The distinct flavor of salted cod is an acquired taste. I really liked the flavor of the ‘sauce’ of this dish, so I may try this with fresh cod next time around.



For 4 servings

800 grams (1.8 lb) dried cod with skin and bones, resulting in about 450 grams (1 lb) cleaned cod after soaking (see below)

140 grams (5 oz) onion, chopped

1 clove garlic, optional

15 grams (1/2 oz) anchovy fillets, minced

2 Tbsp minced fresh flat leaf parsley

250 ml (1 cup) extra virgin olive oil

250 ml (1 cup) milk

25 grams (1 oz) freshly grated grana padana or parmigiano reggiano

flour for dusting

salt and freshly ground black pepper



Rinse the cod under cold running water.


Put it in a container and cover with cold water.


Cover and refrigerate.


Allow the cod to soak for 3 days, changing the water 3 times per day.


After the cod has finished soaking, pat it dry with paper towels.


Remove the skin and bones.


Heat a bit of olive oil in a non-stick frying pan. Add the chopped onion and a whole clove of garlic (if using).


Remove the garlic before it browns.


Stir the onions over medium heat until soft, about 5 minutes.


Add a tablespoon of minced parsley and 15 grams of minced anchovies.


Stir for a minute, then turn off the heat.


Dust the fish with flour.


Put half of the onion mixture on the bottom of a small pot.



Arrange the fish on top of the onions.


Arrange the remaining onion mixture on top.


Cover with 25 grams of freshly grated cheese.


Add 250 ml (1 cup) of milk.


Add 250 ml (1 cup) of extra virgin olive oil.


Season with freshly grated black pepper. (Season with salt, too, if using unsalted dried cod.)


Bring to a simmer over low heat. The mixture should not boil.


Simmer, uncovered, for about 4.5 hours.
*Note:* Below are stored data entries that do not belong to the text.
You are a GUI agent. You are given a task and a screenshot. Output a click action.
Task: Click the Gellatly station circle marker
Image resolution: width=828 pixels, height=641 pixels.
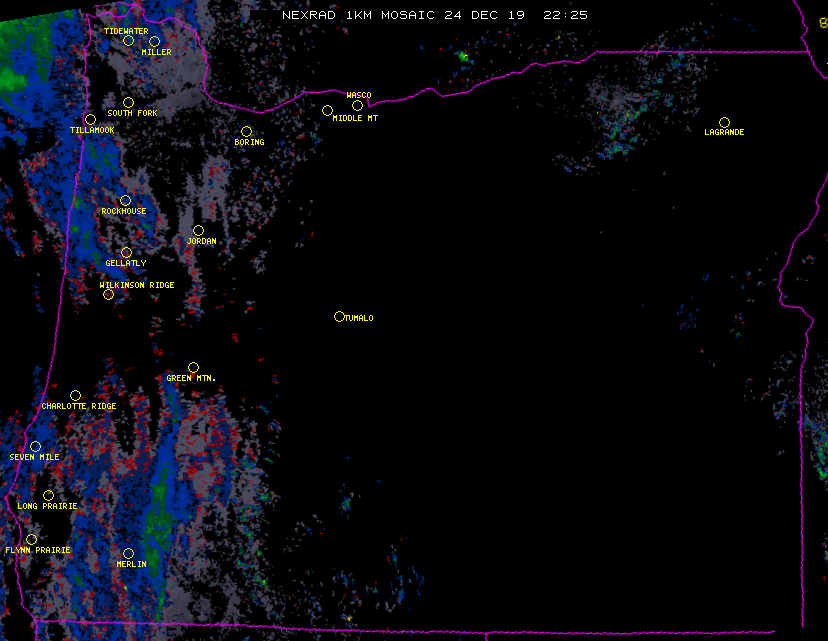coord(126,252)
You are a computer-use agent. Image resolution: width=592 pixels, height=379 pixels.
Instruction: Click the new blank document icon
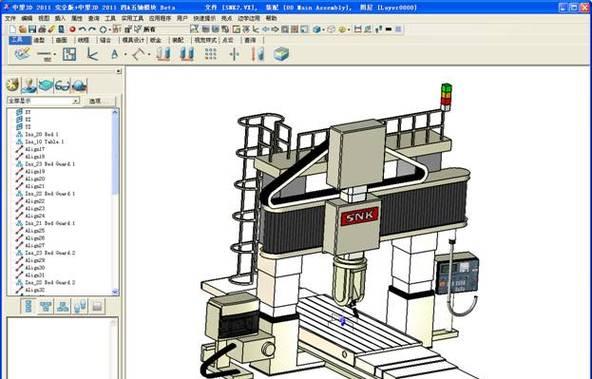click(x=12, y=29)
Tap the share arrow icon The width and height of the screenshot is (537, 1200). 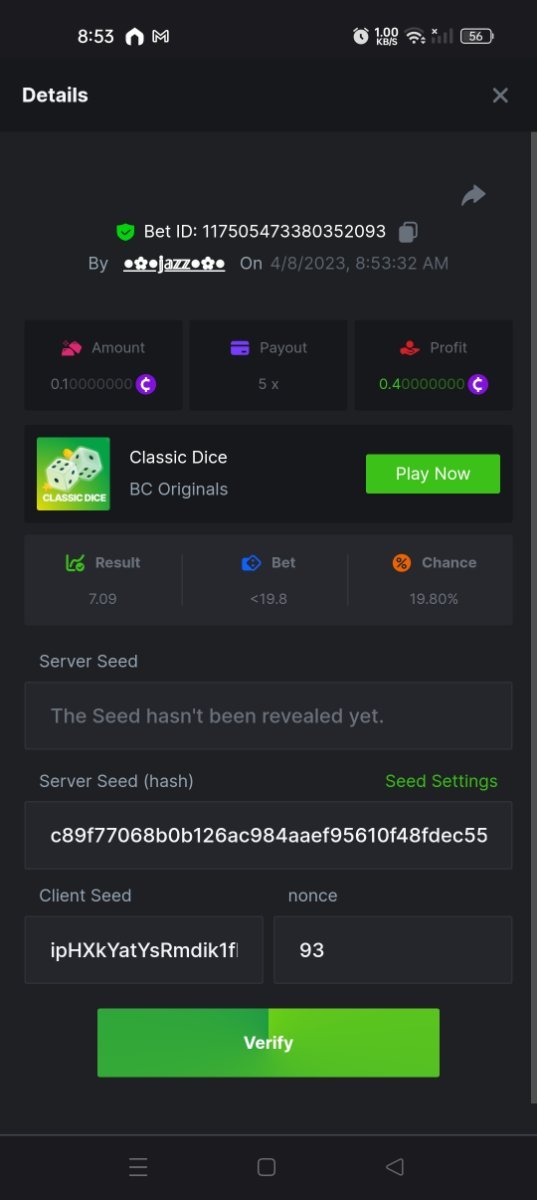click(x=473, y=195)
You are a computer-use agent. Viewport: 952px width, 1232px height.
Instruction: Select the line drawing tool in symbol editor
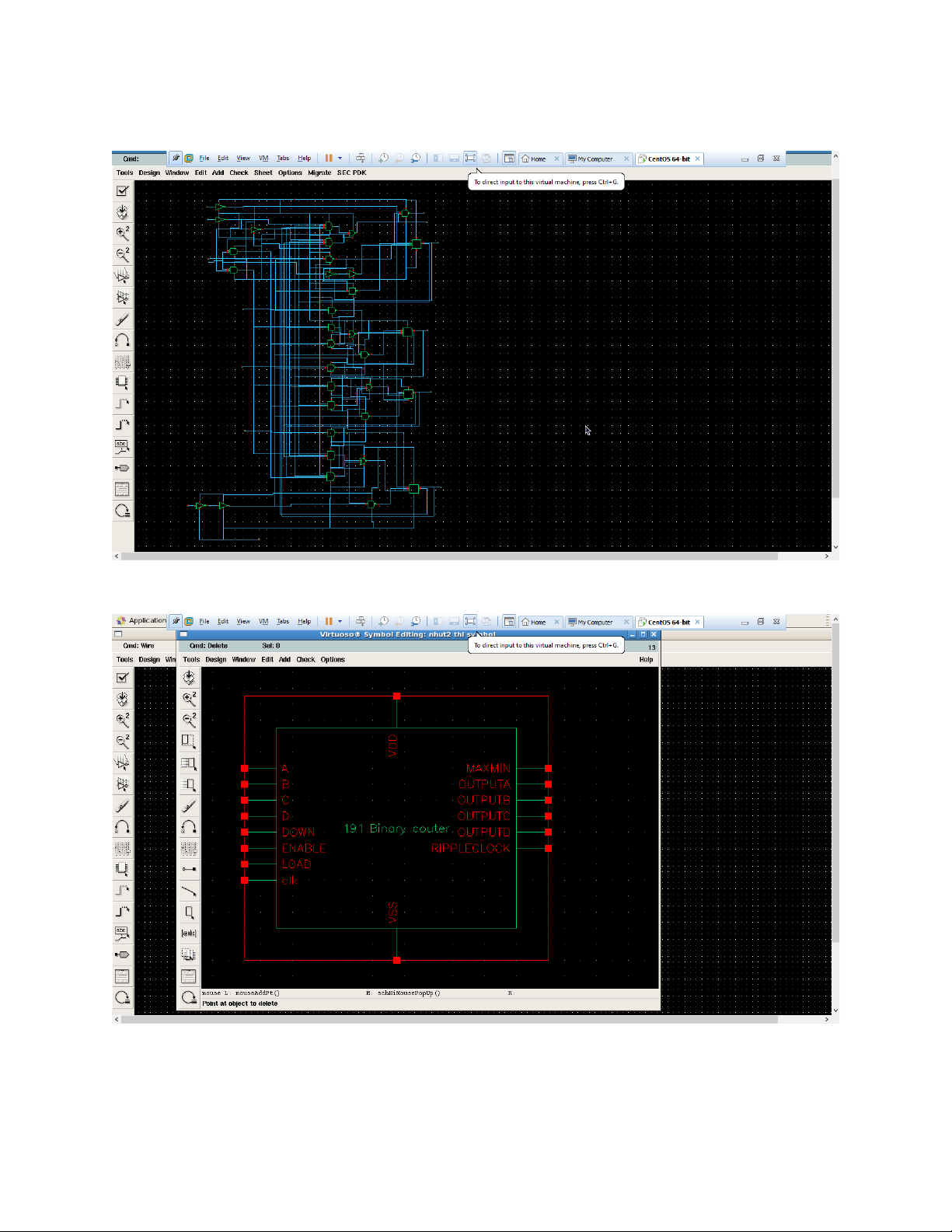pyautogui.click(x=189, y=891)
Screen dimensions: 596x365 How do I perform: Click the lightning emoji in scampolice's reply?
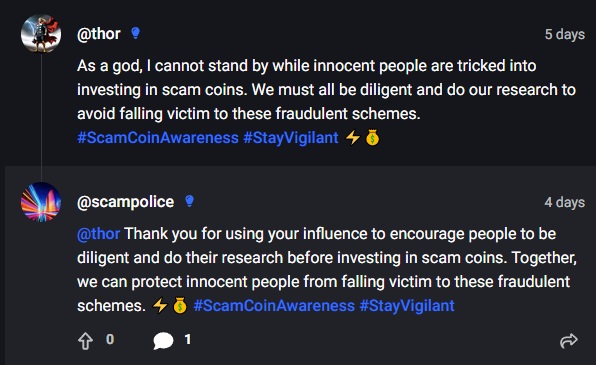(160, 305)
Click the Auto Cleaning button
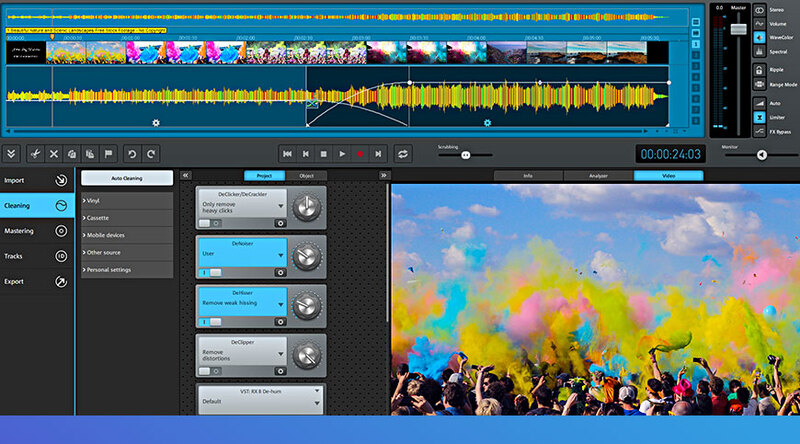800x444 pixels. coord(126,178)
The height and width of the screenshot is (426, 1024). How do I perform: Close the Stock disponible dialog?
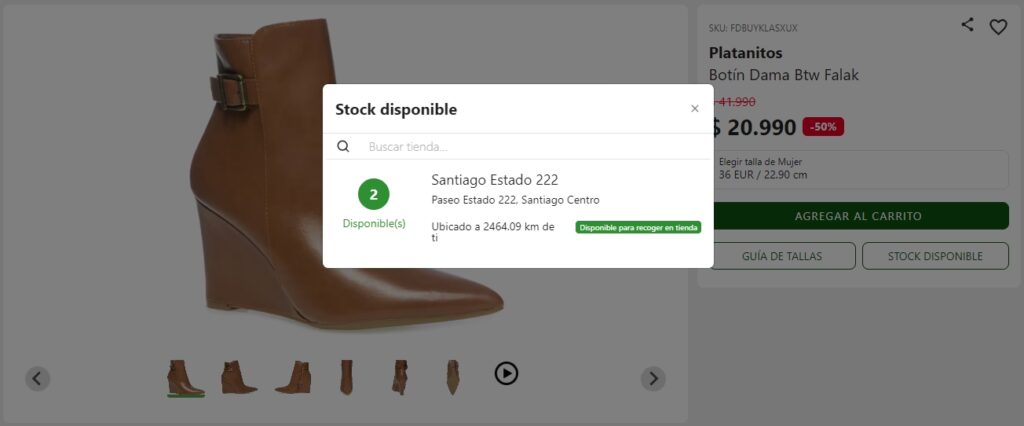pos(695,109)
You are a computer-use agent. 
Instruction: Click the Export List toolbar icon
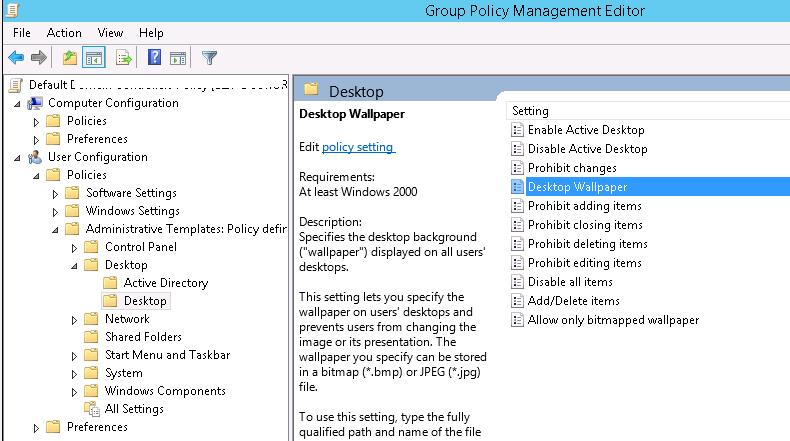(x=124, y=58)
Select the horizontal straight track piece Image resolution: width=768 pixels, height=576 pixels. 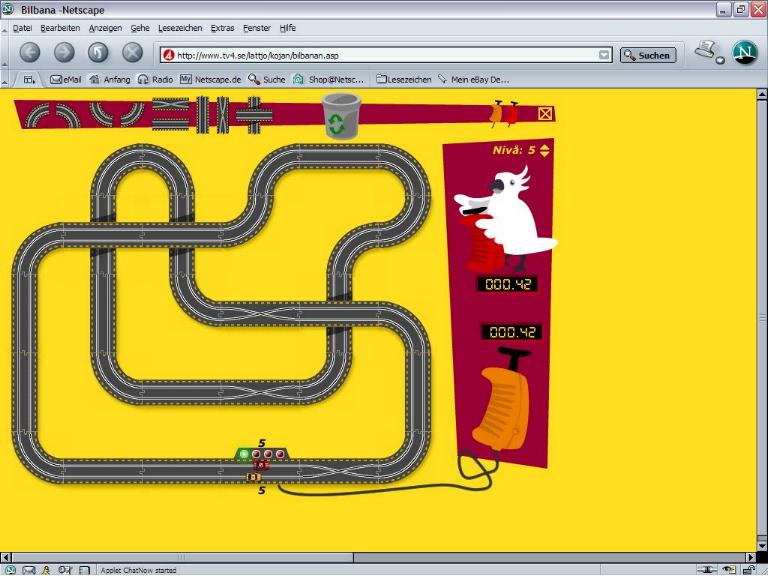click(x=170, y=114)
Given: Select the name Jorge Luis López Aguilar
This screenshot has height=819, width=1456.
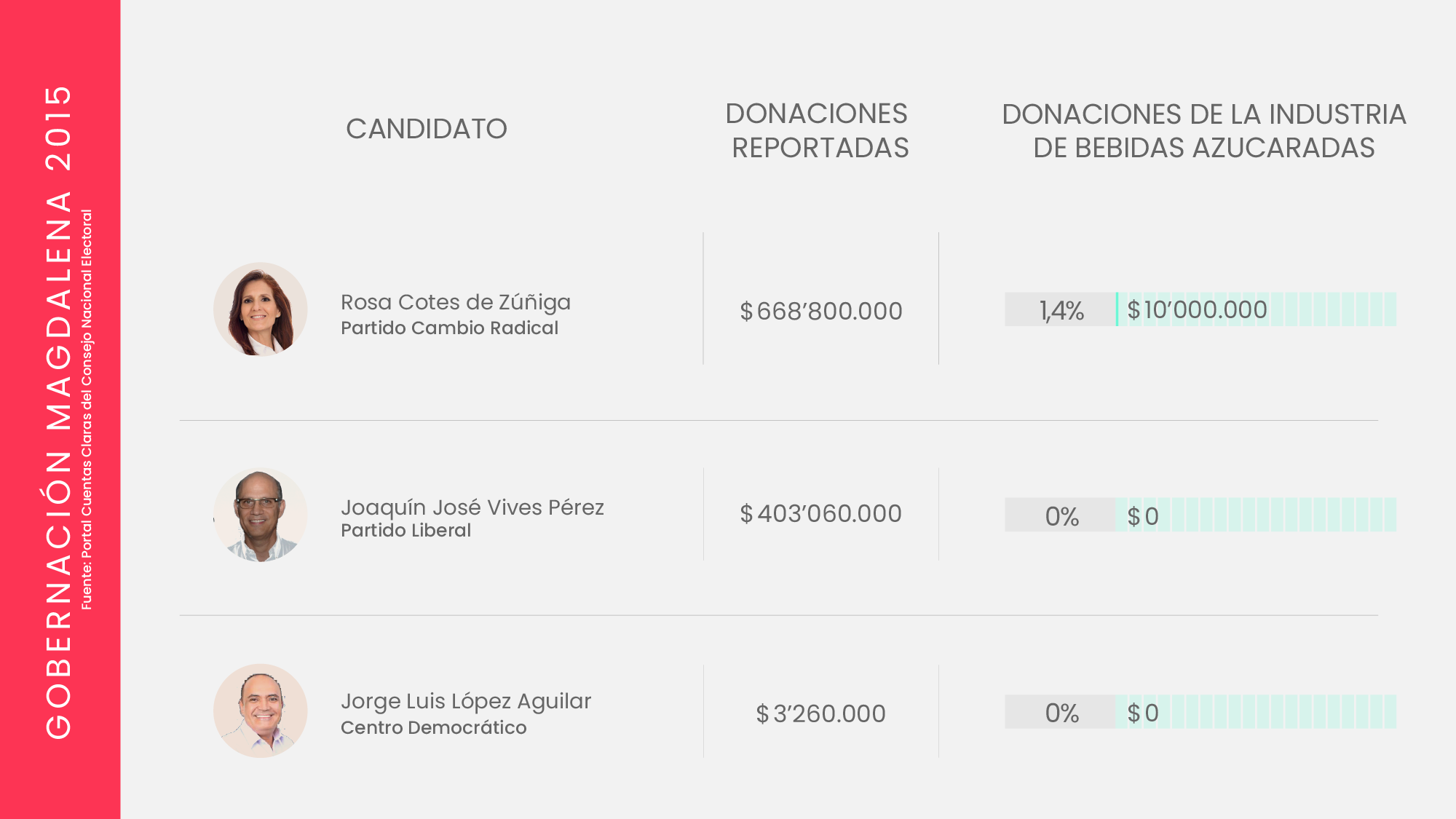Looking at the screenshot, I should tap(465, 701).
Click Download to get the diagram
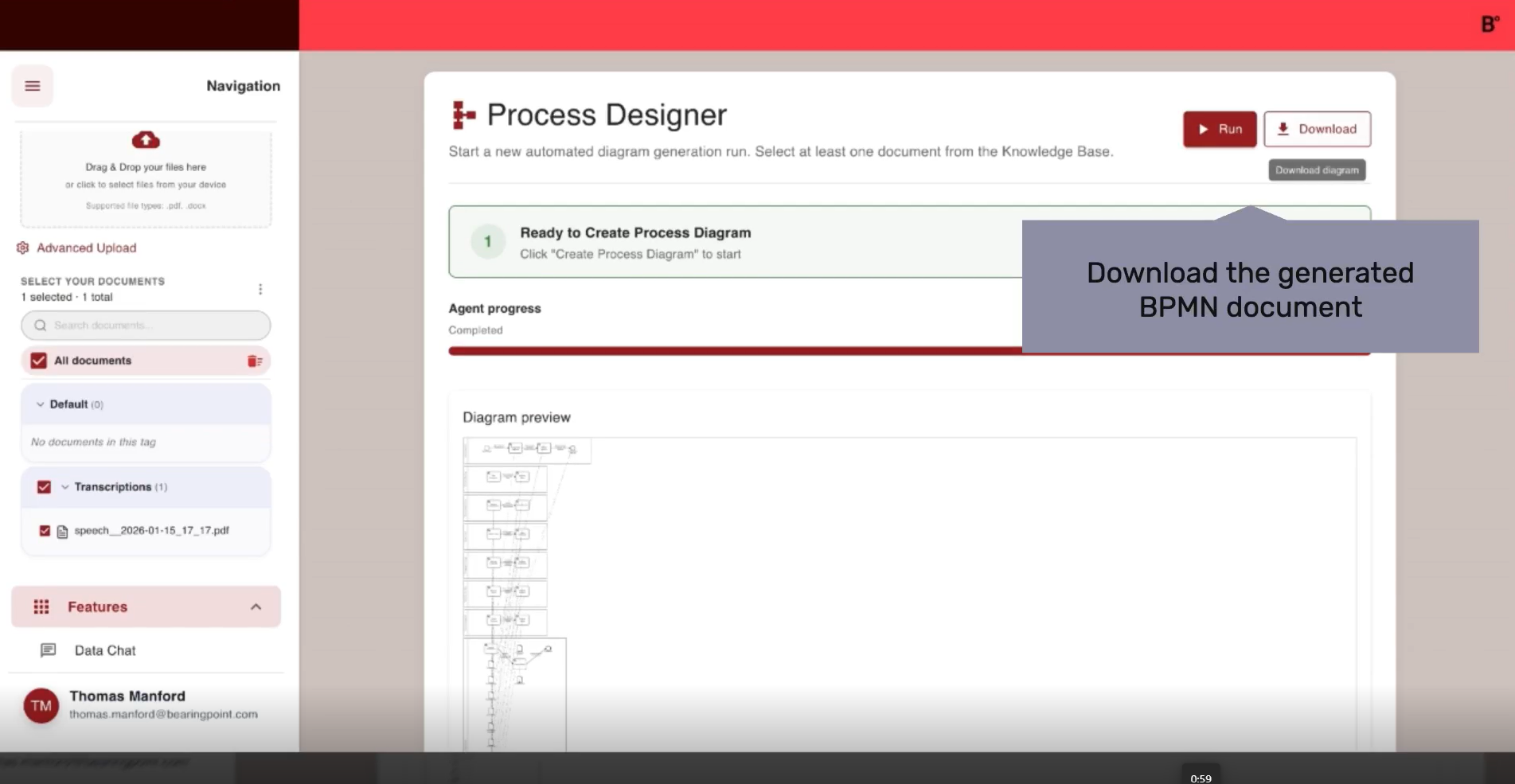Screen dimensions: 1515x784 (1317, 130)
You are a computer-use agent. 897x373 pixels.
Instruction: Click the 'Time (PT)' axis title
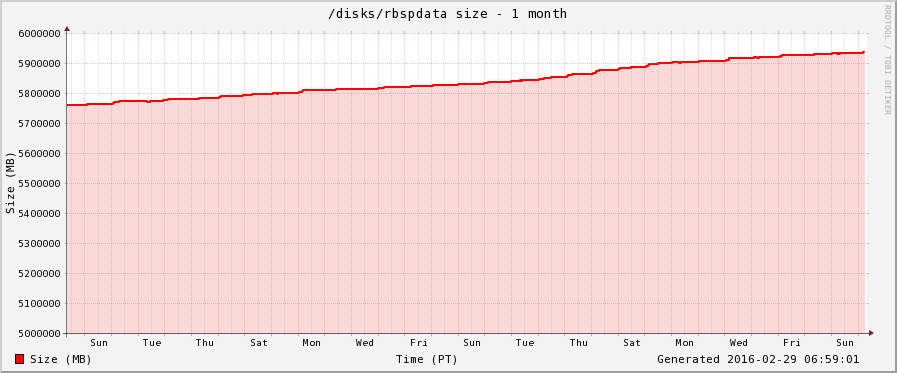pyautogui.click(x=427, y=359)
You should see some small bubbles rising to the surface now and then. Italians call this pipare.

Do not stir! Only rotate the pot now and then so the fish won’t get stuck to the bottom of the pot.


Serve and enjoy. Or allow to cool to room temperature and then refrigerate, and very gently reheat the next day to serve. This will allow the flavors to develop even more.



Two years ago I started making my own Thai curry paste from scratch, and I’ve never gone back as it adds so much complexity to the flavor rather than just being spicy hot. My first batch was Thai green curry.


23 thoughts on “Bacalà alla Vicentina (Dried Cod Braised in Milk and Olive Oil)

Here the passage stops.